Exercise instructions:
Copy out the records below word for word, from the line with "Where should I click to: Click Publish" to the line with "Action: pos(91,177)", and stop there.

Material provided:
◆ ◆ ◆

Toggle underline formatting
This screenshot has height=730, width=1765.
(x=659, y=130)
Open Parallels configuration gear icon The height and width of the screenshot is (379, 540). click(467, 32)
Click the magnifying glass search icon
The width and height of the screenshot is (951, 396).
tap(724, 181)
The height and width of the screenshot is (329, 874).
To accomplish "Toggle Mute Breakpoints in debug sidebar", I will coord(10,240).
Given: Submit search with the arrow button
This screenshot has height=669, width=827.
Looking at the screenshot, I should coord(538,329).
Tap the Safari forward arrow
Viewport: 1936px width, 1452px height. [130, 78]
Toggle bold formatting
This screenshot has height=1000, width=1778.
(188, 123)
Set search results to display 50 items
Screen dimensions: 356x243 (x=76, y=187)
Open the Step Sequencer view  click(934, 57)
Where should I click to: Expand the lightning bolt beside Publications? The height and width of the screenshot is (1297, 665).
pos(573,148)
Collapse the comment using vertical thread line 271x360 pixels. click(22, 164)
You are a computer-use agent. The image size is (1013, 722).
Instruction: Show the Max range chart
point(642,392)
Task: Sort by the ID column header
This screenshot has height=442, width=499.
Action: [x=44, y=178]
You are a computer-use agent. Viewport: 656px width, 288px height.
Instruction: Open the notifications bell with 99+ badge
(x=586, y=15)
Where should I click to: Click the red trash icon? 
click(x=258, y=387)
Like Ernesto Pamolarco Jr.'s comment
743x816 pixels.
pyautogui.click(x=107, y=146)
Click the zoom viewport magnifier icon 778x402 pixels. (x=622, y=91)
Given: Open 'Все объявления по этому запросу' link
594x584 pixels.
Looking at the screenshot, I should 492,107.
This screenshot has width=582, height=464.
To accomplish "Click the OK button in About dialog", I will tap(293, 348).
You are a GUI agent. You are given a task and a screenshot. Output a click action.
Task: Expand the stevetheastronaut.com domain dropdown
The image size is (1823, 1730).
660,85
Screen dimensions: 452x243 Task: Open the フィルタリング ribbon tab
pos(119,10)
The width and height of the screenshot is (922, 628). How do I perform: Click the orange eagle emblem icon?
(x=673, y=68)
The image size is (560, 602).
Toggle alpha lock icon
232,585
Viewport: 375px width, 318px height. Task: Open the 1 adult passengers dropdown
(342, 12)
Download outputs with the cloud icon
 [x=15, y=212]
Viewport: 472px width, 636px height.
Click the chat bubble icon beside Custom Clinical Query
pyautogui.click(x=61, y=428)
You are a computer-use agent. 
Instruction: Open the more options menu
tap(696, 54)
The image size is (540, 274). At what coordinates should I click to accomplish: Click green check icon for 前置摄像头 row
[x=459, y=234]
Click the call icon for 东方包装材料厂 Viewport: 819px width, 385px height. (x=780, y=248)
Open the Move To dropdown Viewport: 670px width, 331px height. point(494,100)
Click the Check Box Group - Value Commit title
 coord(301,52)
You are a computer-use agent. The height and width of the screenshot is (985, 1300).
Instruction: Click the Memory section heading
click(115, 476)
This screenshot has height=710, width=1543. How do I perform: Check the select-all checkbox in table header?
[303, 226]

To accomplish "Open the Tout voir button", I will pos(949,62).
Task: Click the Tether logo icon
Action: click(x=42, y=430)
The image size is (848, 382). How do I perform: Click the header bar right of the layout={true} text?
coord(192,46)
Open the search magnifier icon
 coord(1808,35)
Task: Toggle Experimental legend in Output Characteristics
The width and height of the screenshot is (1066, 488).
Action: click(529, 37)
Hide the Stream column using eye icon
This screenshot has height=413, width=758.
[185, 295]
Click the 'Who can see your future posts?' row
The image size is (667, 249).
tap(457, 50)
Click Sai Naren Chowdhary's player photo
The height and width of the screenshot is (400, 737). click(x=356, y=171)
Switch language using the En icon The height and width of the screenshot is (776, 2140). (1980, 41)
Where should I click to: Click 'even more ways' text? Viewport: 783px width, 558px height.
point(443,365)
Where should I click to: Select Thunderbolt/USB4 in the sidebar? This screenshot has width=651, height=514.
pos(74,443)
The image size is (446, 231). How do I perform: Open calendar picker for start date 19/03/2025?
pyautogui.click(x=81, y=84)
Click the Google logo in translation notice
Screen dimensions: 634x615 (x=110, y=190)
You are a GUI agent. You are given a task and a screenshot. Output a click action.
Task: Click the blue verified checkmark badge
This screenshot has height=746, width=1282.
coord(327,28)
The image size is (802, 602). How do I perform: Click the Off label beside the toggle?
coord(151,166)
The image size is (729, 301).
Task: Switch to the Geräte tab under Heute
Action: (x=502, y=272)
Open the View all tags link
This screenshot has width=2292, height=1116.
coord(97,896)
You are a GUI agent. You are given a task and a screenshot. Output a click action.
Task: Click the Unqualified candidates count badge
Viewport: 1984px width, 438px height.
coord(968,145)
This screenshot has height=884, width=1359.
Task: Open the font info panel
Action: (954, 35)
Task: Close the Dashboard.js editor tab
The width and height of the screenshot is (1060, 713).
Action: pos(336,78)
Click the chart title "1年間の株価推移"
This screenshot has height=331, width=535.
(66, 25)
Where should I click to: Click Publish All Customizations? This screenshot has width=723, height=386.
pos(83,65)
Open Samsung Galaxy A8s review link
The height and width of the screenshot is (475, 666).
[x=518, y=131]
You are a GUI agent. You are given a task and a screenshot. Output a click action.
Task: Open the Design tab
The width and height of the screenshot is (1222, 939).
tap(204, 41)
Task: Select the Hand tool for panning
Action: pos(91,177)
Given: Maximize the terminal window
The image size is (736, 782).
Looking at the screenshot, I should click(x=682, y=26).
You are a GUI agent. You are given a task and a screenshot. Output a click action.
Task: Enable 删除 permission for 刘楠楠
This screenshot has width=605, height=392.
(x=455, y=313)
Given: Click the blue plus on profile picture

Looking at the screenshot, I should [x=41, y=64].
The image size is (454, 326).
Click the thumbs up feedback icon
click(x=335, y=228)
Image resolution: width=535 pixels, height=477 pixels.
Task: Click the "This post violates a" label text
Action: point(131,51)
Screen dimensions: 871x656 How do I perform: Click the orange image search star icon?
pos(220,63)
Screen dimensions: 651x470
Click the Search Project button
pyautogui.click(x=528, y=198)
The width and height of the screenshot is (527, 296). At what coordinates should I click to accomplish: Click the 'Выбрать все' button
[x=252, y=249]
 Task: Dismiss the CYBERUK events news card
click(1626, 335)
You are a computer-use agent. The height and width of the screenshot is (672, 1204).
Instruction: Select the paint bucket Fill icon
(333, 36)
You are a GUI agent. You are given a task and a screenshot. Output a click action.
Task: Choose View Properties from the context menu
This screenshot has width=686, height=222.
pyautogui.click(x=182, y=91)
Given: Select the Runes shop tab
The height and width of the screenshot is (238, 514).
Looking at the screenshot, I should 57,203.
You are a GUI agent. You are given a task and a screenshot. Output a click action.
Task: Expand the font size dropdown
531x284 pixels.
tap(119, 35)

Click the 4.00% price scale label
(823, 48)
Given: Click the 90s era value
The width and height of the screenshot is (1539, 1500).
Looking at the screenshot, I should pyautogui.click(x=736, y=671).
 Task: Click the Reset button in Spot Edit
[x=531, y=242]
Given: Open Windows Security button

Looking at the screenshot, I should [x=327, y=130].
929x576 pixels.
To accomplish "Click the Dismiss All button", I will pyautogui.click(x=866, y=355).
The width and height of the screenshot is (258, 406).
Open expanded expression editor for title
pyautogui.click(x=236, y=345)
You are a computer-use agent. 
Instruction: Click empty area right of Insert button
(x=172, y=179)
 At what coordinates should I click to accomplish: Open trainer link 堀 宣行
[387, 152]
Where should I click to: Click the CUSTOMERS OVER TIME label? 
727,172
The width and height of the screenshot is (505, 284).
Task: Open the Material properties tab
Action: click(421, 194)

◆ ◆ ◆

Answer below:
Where should I click to: Click Publish All Customizations? This screenshot has width=723, height=386.
pos(83,65)
Open Samsung Galaxy A8s review link
The height and width of the screenshot is (475, 666).
[x=518, y=131]
You are a GUI agent. You are given a task and a screenshot. Output a click action.
Task: Open the Design tab
The width and height of the screenshot is (1222, 939).
tap(204, 41)
Task: Select the Hand tool for panning
Action: pos(91,177)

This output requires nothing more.